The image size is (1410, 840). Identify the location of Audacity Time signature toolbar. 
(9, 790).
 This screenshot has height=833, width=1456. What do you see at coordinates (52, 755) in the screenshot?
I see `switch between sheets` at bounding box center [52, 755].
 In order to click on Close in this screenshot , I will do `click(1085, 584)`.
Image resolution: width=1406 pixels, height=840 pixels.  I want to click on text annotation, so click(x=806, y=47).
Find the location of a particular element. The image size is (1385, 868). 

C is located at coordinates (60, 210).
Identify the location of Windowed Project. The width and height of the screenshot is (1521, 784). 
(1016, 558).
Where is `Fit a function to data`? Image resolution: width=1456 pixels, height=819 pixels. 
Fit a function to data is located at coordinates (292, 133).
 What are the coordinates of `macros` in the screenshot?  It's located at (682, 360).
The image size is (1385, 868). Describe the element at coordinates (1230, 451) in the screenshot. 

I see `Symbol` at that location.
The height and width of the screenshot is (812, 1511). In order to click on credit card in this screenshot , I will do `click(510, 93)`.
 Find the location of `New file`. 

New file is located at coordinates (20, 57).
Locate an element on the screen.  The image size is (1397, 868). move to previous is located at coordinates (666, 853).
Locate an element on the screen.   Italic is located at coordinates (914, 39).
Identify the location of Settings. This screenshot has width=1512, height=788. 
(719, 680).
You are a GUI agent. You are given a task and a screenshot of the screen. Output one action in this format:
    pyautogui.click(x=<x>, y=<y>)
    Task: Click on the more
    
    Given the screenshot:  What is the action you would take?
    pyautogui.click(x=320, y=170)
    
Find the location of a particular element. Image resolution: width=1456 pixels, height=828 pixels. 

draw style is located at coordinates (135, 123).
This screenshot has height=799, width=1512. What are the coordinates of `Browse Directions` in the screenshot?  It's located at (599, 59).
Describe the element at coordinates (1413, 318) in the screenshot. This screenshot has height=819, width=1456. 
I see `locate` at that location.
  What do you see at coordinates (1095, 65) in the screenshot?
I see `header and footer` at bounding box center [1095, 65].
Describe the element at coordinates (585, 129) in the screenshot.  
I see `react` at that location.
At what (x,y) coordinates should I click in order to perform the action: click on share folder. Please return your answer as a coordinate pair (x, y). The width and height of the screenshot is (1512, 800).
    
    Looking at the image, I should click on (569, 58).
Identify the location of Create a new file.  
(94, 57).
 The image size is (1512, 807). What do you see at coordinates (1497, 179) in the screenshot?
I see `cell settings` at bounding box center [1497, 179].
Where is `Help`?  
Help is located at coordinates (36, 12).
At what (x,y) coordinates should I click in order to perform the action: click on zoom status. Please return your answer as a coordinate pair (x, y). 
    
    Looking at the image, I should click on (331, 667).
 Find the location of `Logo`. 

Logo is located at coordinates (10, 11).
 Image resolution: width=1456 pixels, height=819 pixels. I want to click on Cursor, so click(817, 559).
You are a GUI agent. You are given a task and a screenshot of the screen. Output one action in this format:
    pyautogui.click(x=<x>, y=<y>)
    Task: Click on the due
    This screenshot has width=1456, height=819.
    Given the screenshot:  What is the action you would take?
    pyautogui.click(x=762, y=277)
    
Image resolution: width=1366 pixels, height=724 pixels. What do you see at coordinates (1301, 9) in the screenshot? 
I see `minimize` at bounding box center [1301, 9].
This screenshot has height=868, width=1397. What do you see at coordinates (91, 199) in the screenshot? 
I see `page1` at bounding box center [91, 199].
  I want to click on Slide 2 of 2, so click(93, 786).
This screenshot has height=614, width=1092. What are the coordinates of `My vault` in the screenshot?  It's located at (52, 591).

★ ★ ★ ★

Written problem:
Please copy all of the lines above word for word, changing nothing.

Response:
The image size is (1410, 840). Identify the location of Audacity Time signature toolbar. 
(9, 790).
 This screenshot has height=833, width=1456. What do you see at coordinates (52, 755) in the screenshot?
I see `switch between sheets` at bounding box center [52, 755].
 In order to click on Close in this screenshot , I will do `click(1085, 584)`.
Image resolution: width=1406 pixels, height=840 pixels.  I want to click on text annotation, so click(x=806, y=47).
Find the location of a particular element. The image size is (1385, 868). 

C is located at coordinates (60, 210).
Identify the location of Windowed Project. The width and height of the screenshot is (1521, 784). 
(1016, 558).
Where is `Fit a function to data`? Image resolution: width=1456 pixels, height=819 pixels. 
Fit a function to data is located at coordinates (292, 133).
 What are the coordinates of `macros` in the screenshot?  It's located at (682, 360).
The image size is (1385, 868). Describe the element at coordinates (1230, 451) in the screenshot. 

I see `Symbol` at that location.
The height and width of the screenshot is (812, 1511). In order to click on credit card in this screenshot , I will do `click(510, 93)`.
 Find the location of `New file`. 

New file is located at coordinates (20, 57).
Locate an element on the screen.  The image size is (1397, 868). move to previous is located at coordinates (666, 853).
Locate an element on the screen.   Italic is located at coordinates (914, 39).
Identify the location of Settings. This screenshot has width=1512, height=788. 
(719, 680).
You are a GUI agent. You are given a task and a screenshot of the screen. Output one action in this format:
    pyautogui.click(x=<x>, y=<y>)
    Task: Click on the more
    
    Given the screenshot:  What is the action you would take?
    pyautogui.click(x=320, y=170)
    
Find the location of a particular element. Image resolution: width=1456 pixels, height=828 pixels. 

draw style is located at coordinates (135, 123).
This screenshot has height=799, width=1512. What are the coordinates of `Browse Directions` in the screenshot?  It's located at (599, 59).
Describe the element at coordinates (1413, 318) in the screenshot. This screenshot has height=819, width=1456. 
I see `locate` at that location.
  What do you see at coordinates (1095, 65) in the screenshot?
I see `header and footer` at bounding box center [1095, 65].
Describe the element at coordinates (585, 129) in the screenshot.  
I see `react` at that location.
At what (x,y) coordinates should I click in order to perform the action: click on share folder. Please return your answer as a coordinate pair (x, y). The width and height of the screenshot is (1512, 800).
    
    Looking at the image, I should click on (569, 58).
Identify the location of Create a new file.  
(94, 57).
 The image size is (1512, 807). What do you see at coordinates (1497, 179) in the screenshot?
I see `cell settings` at bounding box center [1497, 179].
Where is `Help`?  
Help is located at coordinates (36, 12).
At what (x,y) coordinates should I click in order to perform the action: click on zoom status. Please return your answer as a coordinate pair (x, y). 
    
    Looking at the image, I should click on (331, 667).
 Find the location of `Logo`. 

Logo is located at coordinates (10, 11).
 Image resolution: width=1456 pixels, height=819 pixels. I want to click on Cursor, so click(817, 559).
You are a GUI agent. You are given a task and a screenshot of the screen. Output one action in this format:
    pyautogui.click(x=<x>, y=<y>)
    Task: Click on the due
    This screenshot has width=1456, height=819.
    Given the screenshot:  What is the action you would take?
    pyautogui.click(x=762, y=277)
    
Image resolution: width=1366 pixels, height=724 pixels. What do you see at coordinates (1301, 9) in the screenshot? 
I see `minimize` at bounding box center [1301, 9].
This screenshot has height=868, width=1397. What do you see at coordinates (91, 199) in the screenshot? 
I see `page1` at bounding box center [91, 199].
  I want to click on Slide 2 of 2, so click(93, 786).
This screenshot has height=614, width=1092. What are the coordinates of `My vault` in the screenshot?  It's located at (52, 591).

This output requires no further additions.